Après l’agression d’un vieil homme attribuée à des jeunes d’origine maghrébine, la commune de Torre-Pacheco, dans la région de Murcie, a été le théâtre d’émeutes xénophobes visant directement les immigrés marocains. Une flambée de violence dans un climat déjà alourdi par les tensions liées à la délinquance organisée.
Un fait divers exploité par l’extrême droite
Mercredi 9 juillet, un retraité espagnol de 68 ans est violemment agressé en pleine rue. Rapidement, la rumeur court : les auteurs seraient de jeunes Marocains. Aucune confirmation officielle n’est alors donnée, mais l’affaire suffit à embraser Torre-Pacheco, ville agricole de 36 000 habitants où les immigrés représentent près de 30 % de la population — en majorité d’origine marocaine.
Ce week-end, des groupes d’extrême droite se rassemblent, certains encagoulés, d’autres armés de battes et de barres de fer. Leur objectif : « faire justice eux-mêmes ». Des vidéos circulent montrant des véhicules et des habitations ciblés, des slogans racistes lancés à pleine voix, des affrontements avec la police.

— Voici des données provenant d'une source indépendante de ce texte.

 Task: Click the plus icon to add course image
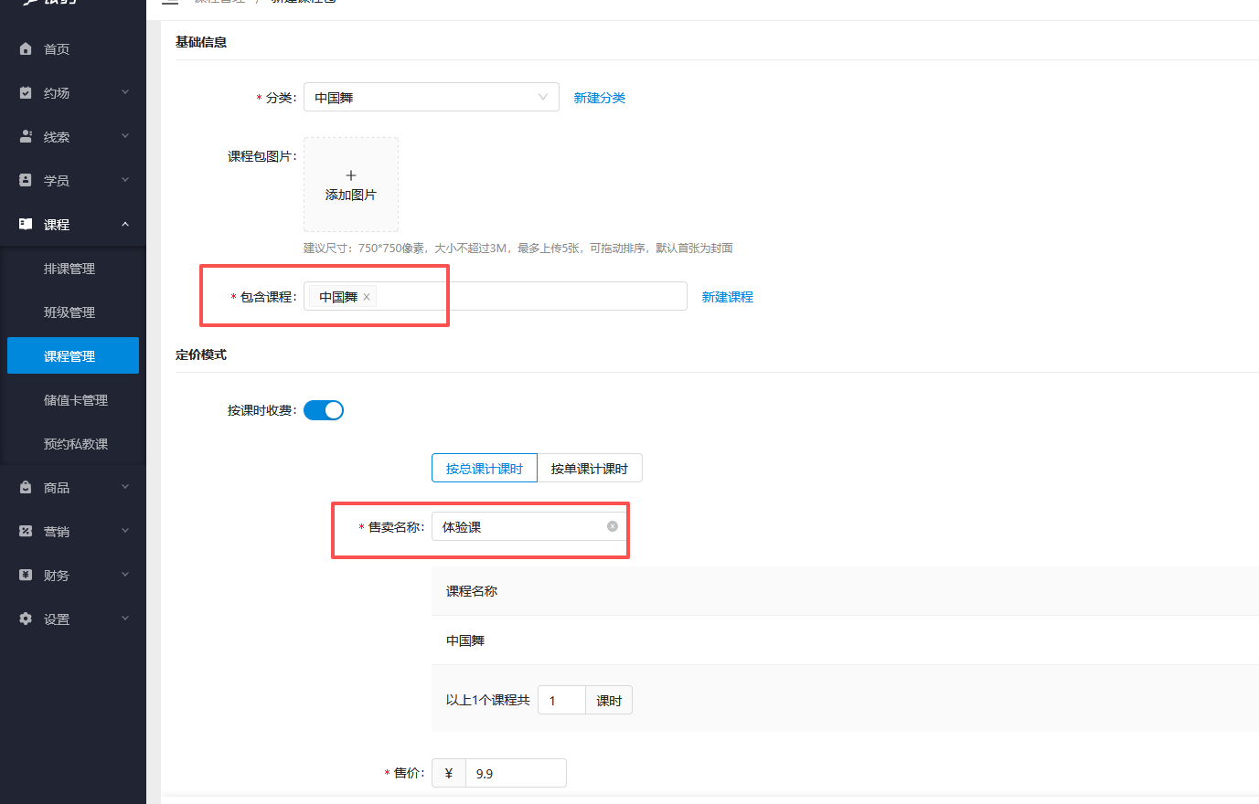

Un appel à la « chasse aux Maghrébins » avait été lancé la veille via Telegram, relayé par plusieurs canaux nationalistes radicaux. Des adresses et des photos d’immigrés y étaient partagées. Le quotidien El País parle d’une campagne coordonnée, « digne des pires méthodes de l’extrême droite numérique » (El País, 13 juillet 2025).
Une communauté marocaine stigmatisée
Les Marocains constituent de loin la première communauté étrangère d’Espagne, avec plus de 900 000 résidents. À Torre-Pacheco, comme dans d’autres communes agricoles d’Andalousie ou de Murcie, ils occupent en majorité des emplois dans les serres, dans des conditions souvent précaires.

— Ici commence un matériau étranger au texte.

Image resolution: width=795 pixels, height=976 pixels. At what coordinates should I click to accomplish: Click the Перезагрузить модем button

Mais cette présence massive est aussi au cœur de fantasmes alimentés par les faits divers et la criminalité. Car il faut le rappeler : les Marocains représentent la nationalité étrangère la plus nombreuse dans les prisons espagnoles, selon les données du ministère espagnol de l’Intérieur (2023). Et la mafia marocaine est aujourd’hui le principal acteur du trafic de cannabis entre le Maroc et la péninsule ibérique, en particulier via le détroit de Gibraltar.

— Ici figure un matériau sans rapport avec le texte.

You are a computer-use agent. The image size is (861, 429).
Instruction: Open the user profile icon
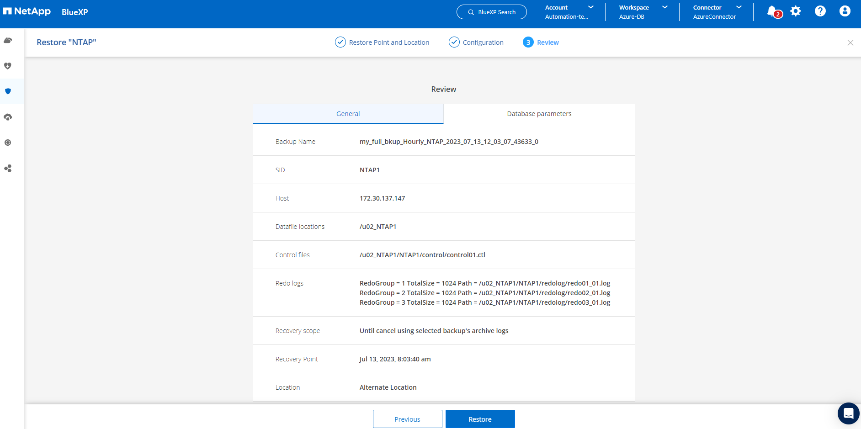[845, 11]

Cela n’excuse rien — les travailleurs immigrés visés à Torre-Pacheco ne sont en rien liés à ces réseaux. Mais ce contexte alimente un amalgame délétère, que certains groupes n’hésitent pas à exploiter pour justifier leur violence.
Réactions locales et appel au calme
Face à cette déferlante haineuse, les autorités ont tenté d’éteindre l’incendie. Le maire de Torre-Pacheco, Pedro Ángel Roca, a rappelé que « la majorité des immigrés marocains vivent ici de leur travail et contribuent à l’économie locale. Ce sont des citoyens à part entière » (La Verdad, 13 juillet 2025).
Le président de la région de Murcie, Fernando López Miras, a également condamné les émeutes, tout en appelant à « respecter l’enquête judiciaire en cours » concernant l’agression du retraité.
Un air de déjà-vu
Cette flambée de violence rappelle les émeutes d’El Ejido en 2000, lorsque plusieurs jours d’attaques contre des immigrés marocains avaient suivi un fait divers similaire. Deux décennies plus tard, rien n’a vraiment changé : même précarité, même cohabitation tendue, même tentation de l’amalgame.
Le risque désormais est celui d’une propagation. Car les tensions identitaires ne se limitent pas à Torre-Pacheco : dans d’autres communes du sud de l’Espagne, les signaux sont au rouge. La parole raciste s’est libérée, les réseaux sociaux amplifient chaque incident, et l’extrême droite, notamment Vox, n’hésite plus à surfer sur cette colère.